Brexit: Free Movement – should it continue?
Now I am going to be brave enough to poke my head above the parapet and discuss Brexit, and even worse free movement within the Schengen area.
With a new headline, and more recently a resignation, every day Brexit is unavoidable, and everyone including our government seems to have differing views. A key cornerstone of the European Union is free movement and with the exit date fast approaching the government must decide what this looks like post 29th March.
The Prime Minister’s announcement from Chequers that a deal had been reached also suggested that EU citizens could be given preferential rights to come to the UK. The prime minister insisted freedom of movement will end when Britain leaves the EU but said the issue of whether to give citizens of European countries special treatment has yet to be decided.
Under the proposal, freedom of movement between the UK and the EU will end but a "mobility framework" will be set up to make it easier for people to travel between the two, including for study and work.
The details of the UK's immigration policy after Brexit remain a sticking point between cabinet ministers *shock*. In a recent interview with the BBC, the prime minister said: "What I'm clear about is that we will bring an end to free movement.” Asked if this meant EU citizens could get different preferential treatment, she said: "We are going to decide.

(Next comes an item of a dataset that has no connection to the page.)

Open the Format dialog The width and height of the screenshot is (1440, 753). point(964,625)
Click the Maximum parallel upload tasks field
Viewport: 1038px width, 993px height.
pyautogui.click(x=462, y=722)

What we're going to do is say what works for the UK - what's right for the United Kingdom? We will put our national interest."
The UK economy could and is currently losing out on billions of pounds of revenue due to a lack of digital skills. Those are the stark conclusions of two recent reports which somehow manage to complement and contradict each other at the same time.
The first of these, produced by e-skills UK, the Sector Skills Council for business and information technology, suggests the UK digital sector will need nearly 300,000 new recruits by 2020 if it is to reach its full potential.
Meanwhile, another study commissioned by O2, claims Britain needs 750,000 additional digitally skilled workers by 2018 if it is to maximise a ‘£12bn economic opportunity’ (the potential value of the sector according to the organisation Development Economics).
As IT recruitment professionals, we are all well aware of the number of opportunities for Developers, Analysts and Programmers which are difficult to fill due to skills shortages, what the government needs to do is secure a plan that allows the migration of skilled workers, where there is a need in the UK economy, from all over the world, as well as pumping investment into training and education across many routes for the many young people who could succeed in an IT career who do not have the desire to go on to higher or further education.
If we hit the 29th march with ‘no deal’ and no clear plan for how to fill an ever-growing skills shortage then businesses will be forced to secure talent from outside the UK. Whilst free movement might not be perfect it does at least allow businesses to attempt to cope with a systemic skills shortage.